Catania decided she wanted to pursue glaciology after taking part in an international field project in Switzerland during her senior year at the University of Western Ontario. The mountains and glaciers provided a tempting frontier and she was setting foot, perhaps, where no one had before.

“Initially I loved the adventure and the remoteness of the places,” she says. “I also really liked the people I was working with so I kept looking for similar experiences. Now I am genuinely motivated by the science questions rather than just a fondness for the place. I also like that there are no bugs in my field areas.”

Catania came to the Jackson School’s Institute for Geophysics in September 2005, following the completion of her Ph.D. at the University of Washington and a postdoctoral position at the University of Santa Cruz. She quickly developed a research program centered on the study of ice sheet dynamics. This has meant finding the funding for state-of- the-art radar equipment and amalgamating like-minded scientists and graduate students to her team.

Professor Catania

In addition to all her research efforts, Catania has just begun a new joint appointment as a faculty member in the Department of Geological Sciences.

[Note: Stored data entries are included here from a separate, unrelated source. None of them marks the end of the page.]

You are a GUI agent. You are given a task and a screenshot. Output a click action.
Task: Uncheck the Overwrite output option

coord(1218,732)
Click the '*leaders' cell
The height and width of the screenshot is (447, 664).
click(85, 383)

“I love what I do,” she says. “They give you a tremendous amount of freedom to design your own courses and make your own schedule. Not a lot of people have that in their jobs.”

She’s preparing to teach a graduate course in glaciology in the spring and a signature course in the fall on the science (or non-science as the case may be) of disaster movies. Between supervising two post docs, managing several research projects of her own, and teaching, she is grappling with not enough hours in the day or days in the week. One of the things that keeps her going is the hope that her work will encourage the public to take more responsibility for their actions.

“I want people to understand that what they do as an individual affects what happens at the poles and, ultimately, has an effect on everyone,” she says. “Even though they may not see the changes tomorrow in Austin, Texas, I want people to understand that, because they are part of a global system, they will eventually be affected. Things are happening beyond the expectations of our existing models so we really need to increase our understanding of the Arctic.”